**Task to complete**
Below are some records. Return exactly the lines from the one with "GO88: Asia's Premier" to the one with "Country Cottage Plus (50, 11)", and nothing else.

* * * * * * * * *

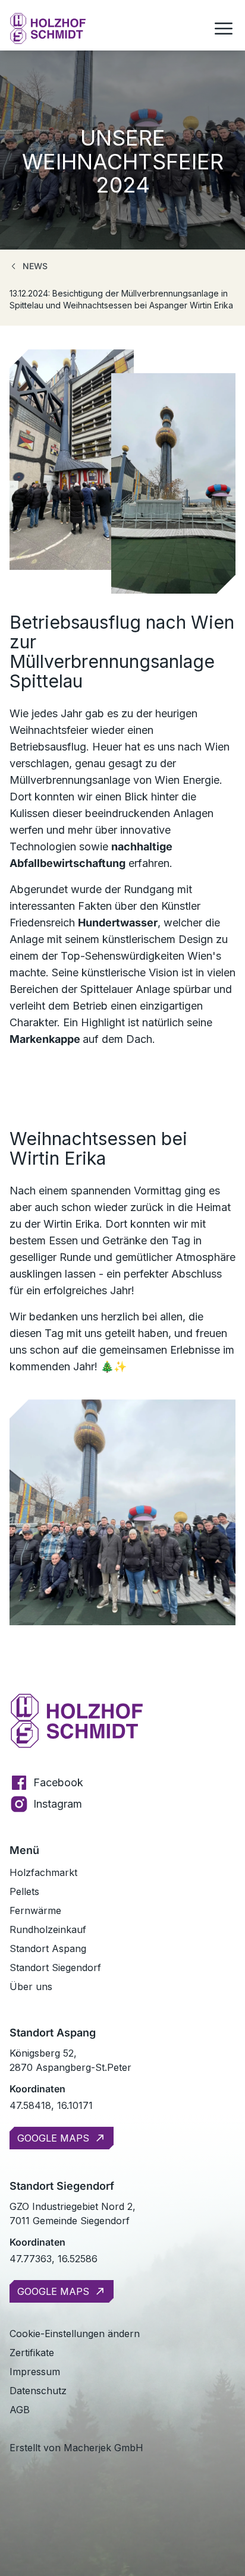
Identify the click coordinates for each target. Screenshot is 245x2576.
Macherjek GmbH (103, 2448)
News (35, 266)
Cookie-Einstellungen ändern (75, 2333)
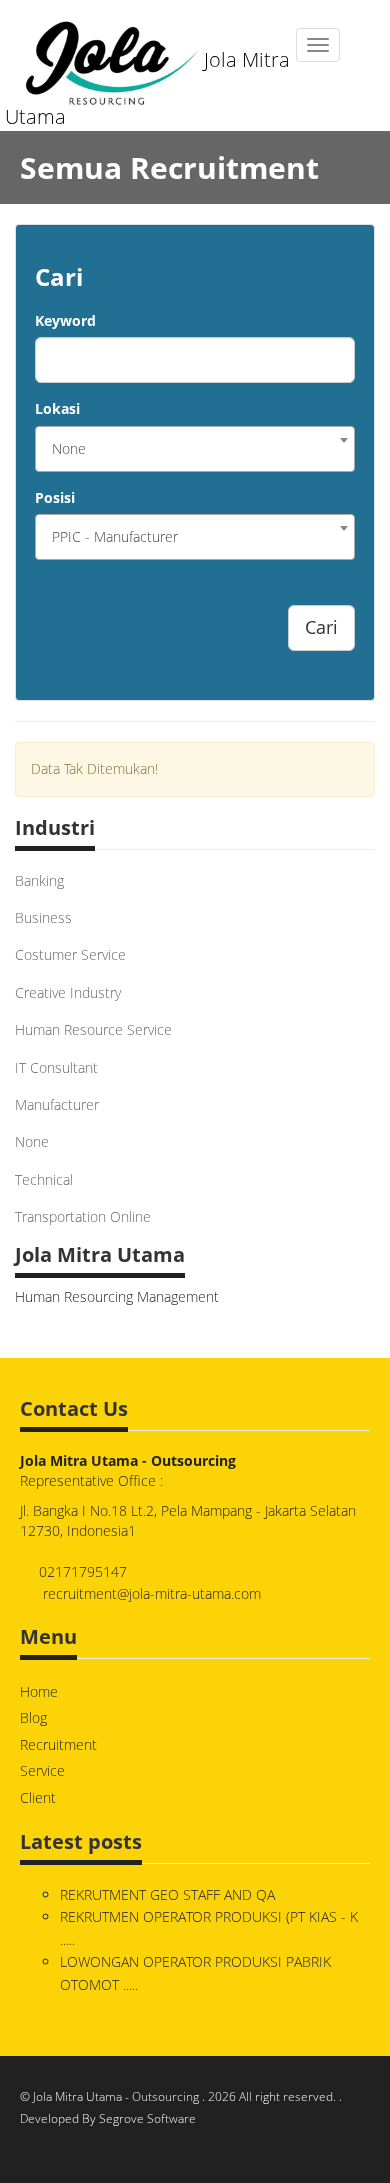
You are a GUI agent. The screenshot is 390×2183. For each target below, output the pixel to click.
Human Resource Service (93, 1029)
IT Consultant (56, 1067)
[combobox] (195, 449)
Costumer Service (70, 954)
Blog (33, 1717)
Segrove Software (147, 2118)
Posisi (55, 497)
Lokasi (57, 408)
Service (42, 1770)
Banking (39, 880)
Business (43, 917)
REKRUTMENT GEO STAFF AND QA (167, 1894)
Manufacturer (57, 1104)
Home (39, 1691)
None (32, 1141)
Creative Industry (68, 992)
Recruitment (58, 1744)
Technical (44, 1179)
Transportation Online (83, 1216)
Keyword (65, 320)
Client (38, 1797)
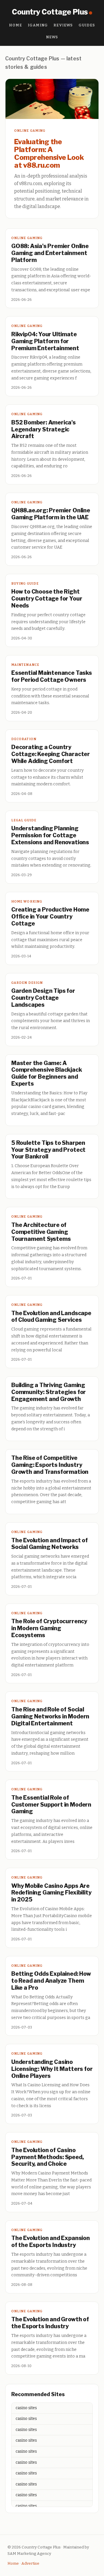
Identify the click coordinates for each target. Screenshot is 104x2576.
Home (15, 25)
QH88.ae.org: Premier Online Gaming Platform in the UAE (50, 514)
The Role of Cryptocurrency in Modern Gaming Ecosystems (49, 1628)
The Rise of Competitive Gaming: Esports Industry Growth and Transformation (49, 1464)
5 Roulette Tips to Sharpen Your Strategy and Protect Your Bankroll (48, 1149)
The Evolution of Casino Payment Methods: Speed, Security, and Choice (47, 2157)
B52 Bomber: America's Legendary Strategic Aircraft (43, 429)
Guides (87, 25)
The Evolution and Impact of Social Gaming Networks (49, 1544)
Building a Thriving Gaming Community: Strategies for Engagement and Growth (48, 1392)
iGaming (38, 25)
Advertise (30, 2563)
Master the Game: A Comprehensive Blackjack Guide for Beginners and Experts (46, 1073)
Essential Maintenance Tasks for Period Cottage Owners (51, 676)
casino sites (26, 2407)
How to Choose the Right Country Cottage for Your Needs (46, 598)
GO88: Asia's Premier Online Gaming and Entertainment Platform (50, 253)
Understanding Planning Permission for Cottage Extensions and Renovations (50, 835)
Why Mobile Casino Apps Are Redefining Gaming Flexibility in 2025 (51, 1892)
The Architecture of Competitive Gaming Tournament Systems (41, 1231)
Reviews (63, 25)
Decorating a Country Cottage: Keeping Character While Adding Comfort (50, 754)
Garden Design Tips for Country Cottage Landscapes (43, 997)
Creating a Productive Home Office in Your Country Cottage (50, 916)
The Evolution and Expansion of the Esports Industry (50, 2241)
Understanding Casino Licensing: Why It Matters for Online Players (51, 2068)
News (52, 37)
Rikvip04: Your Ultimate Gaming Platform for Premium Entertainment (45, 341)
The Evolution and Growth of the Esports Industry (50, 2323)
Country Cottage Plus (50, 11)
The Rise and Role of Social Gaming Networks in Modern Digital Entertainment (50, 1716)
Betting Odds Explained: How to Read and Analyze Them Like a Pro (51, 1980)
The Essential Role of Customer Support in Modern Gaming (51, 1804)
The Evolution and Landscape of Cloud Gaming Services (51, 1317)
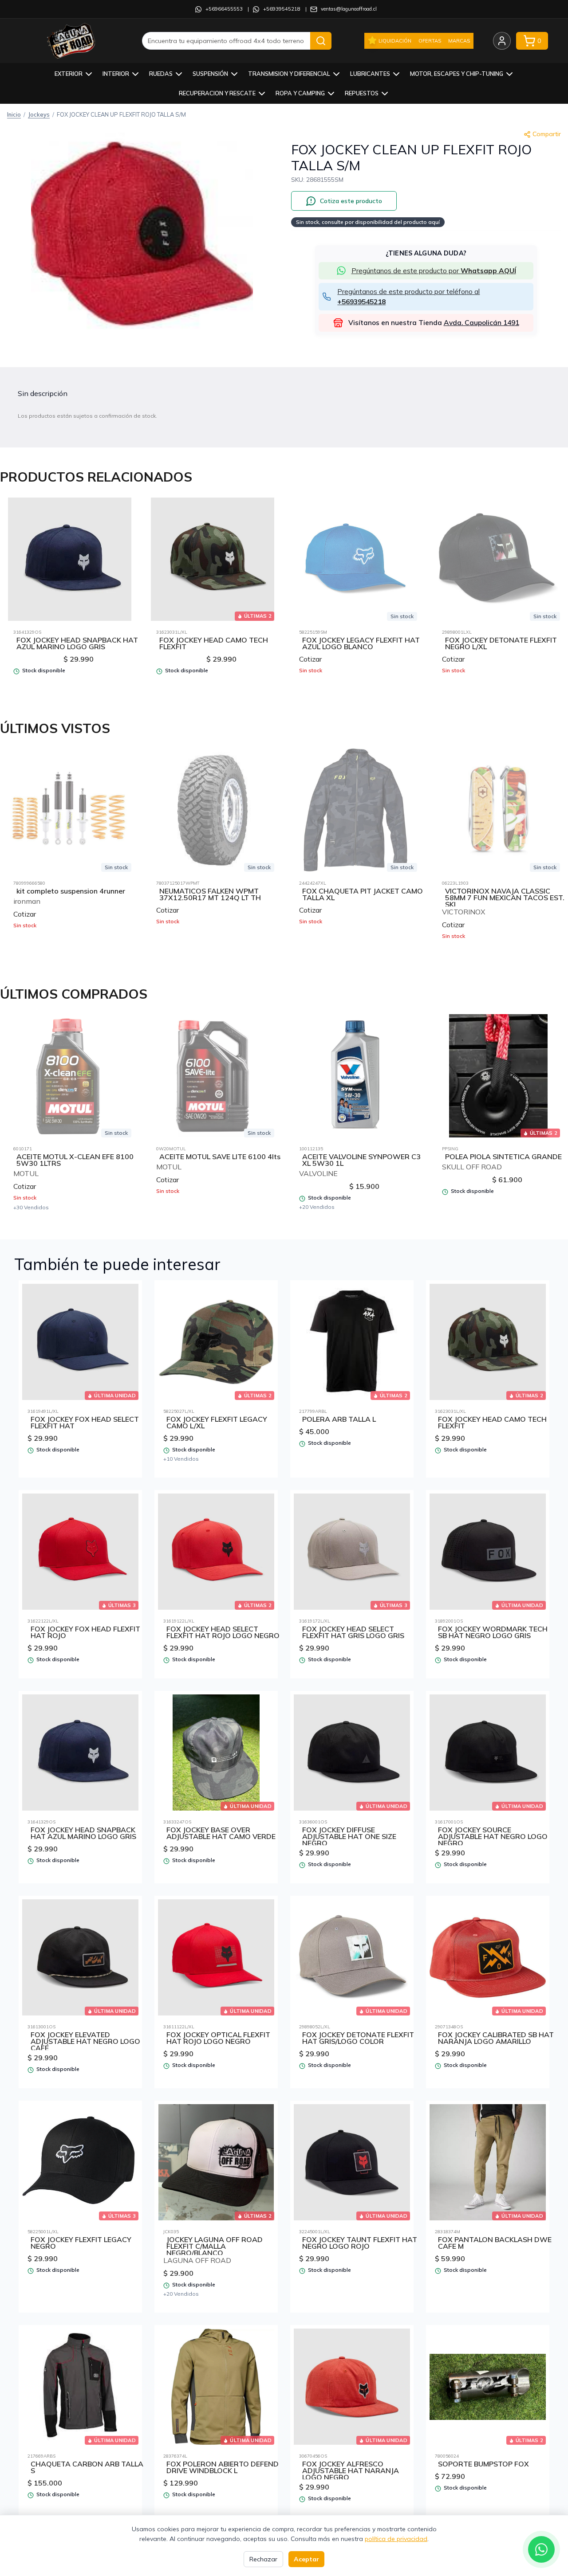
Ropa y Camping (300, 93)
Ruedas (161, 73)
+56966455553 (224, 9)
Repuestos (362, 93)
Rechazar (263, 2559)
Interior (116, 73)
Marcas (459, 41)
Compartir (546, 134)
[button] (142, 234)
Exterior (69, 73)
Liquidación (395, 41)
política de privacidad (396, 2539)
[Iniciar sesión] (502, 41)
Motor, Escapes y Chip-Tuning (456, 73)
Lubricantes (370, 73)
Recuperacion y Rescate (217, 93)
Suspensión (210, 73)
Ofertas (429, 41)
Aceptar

* * * * * * * * *

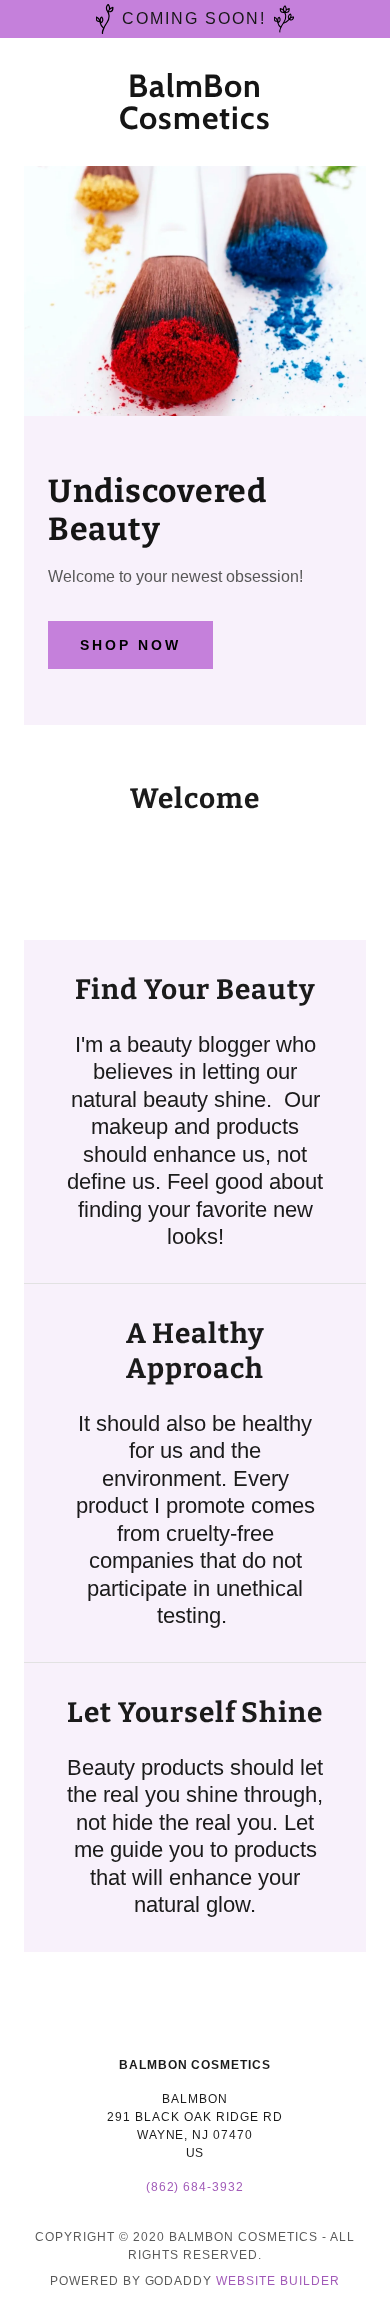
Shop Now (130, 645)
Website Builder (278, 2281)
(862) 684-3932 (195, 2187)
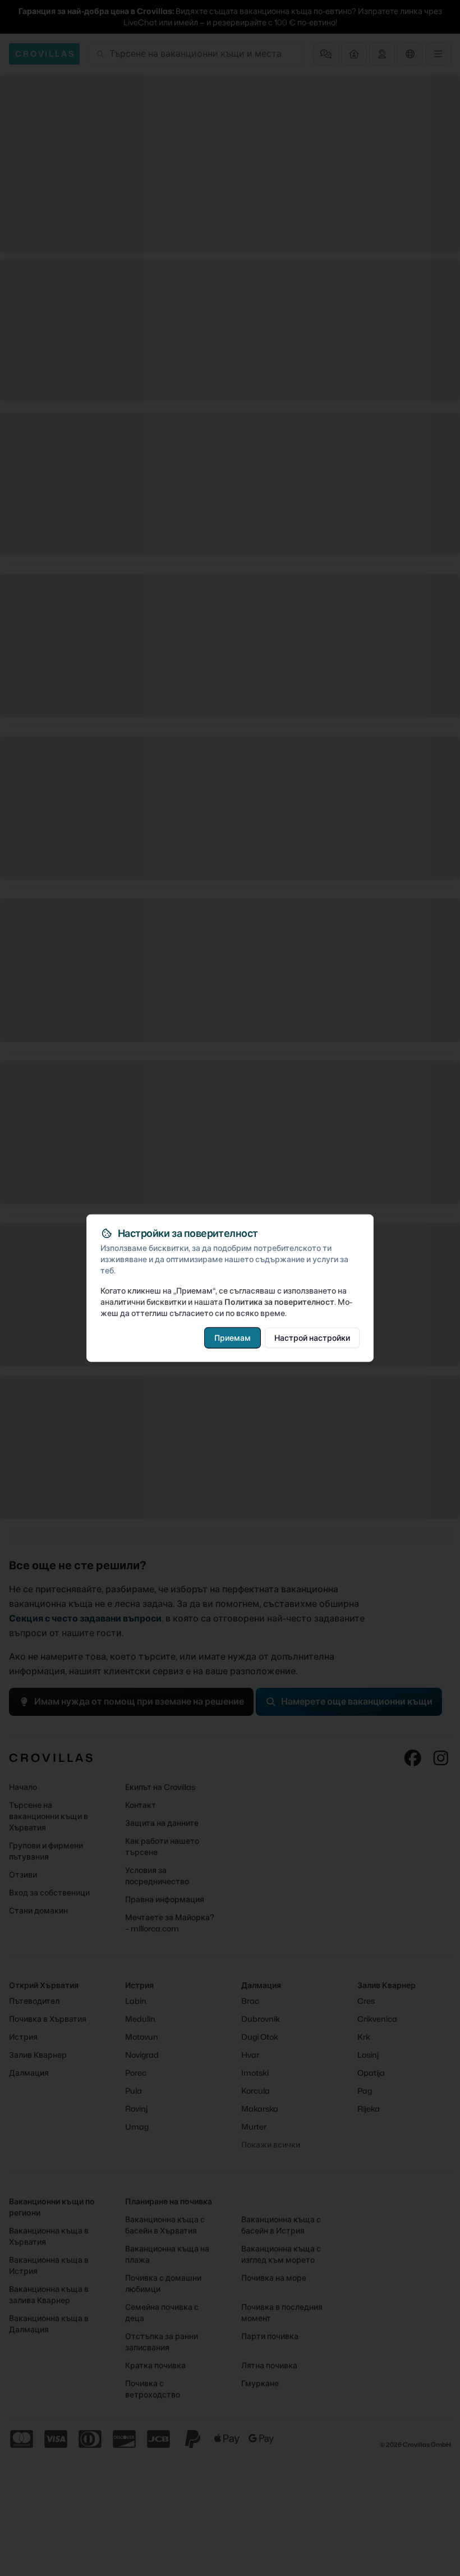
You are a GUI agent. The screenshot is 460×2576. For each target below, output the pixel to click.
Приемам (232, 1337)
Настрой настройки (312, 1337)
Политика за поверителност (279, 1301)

* * * * * * * * *

**Finished exercise**
GO88: Asia's Premier Online Gaming and Entertainment Platform (50, 253)
Understanding Planning Permission for Cottage Extensions and Renovations (50, 835)
Why Mobile Casino Apps Are Redefining Gaming Flexibility in 2025 (51, 1892)
The Architecture of Competitive Gaming Tournament Systems (41, 1231)
Reviews (63, 25)
Decorating a Country Cottage: Keeping Character While Adding Comfort (50, 754)
Garden Design Tips for Country Cottage Landscapes (43, 997)
Creating a Productive Home Office in Your Country Cottage (50, 916)
The Evolution and Expansion of the Esports Industry (50, 2241)
Understanding Casino Licensing: Why It Matters for Online Players (51, 2068)
News (52, 37)
Rikvip04: Your Ultimate Gaming Platform for Premium Entertainment (45, 341)
The Evolution and Growth of the Esports Industry (50, 2323)
Country Cottage Plus (50, 11)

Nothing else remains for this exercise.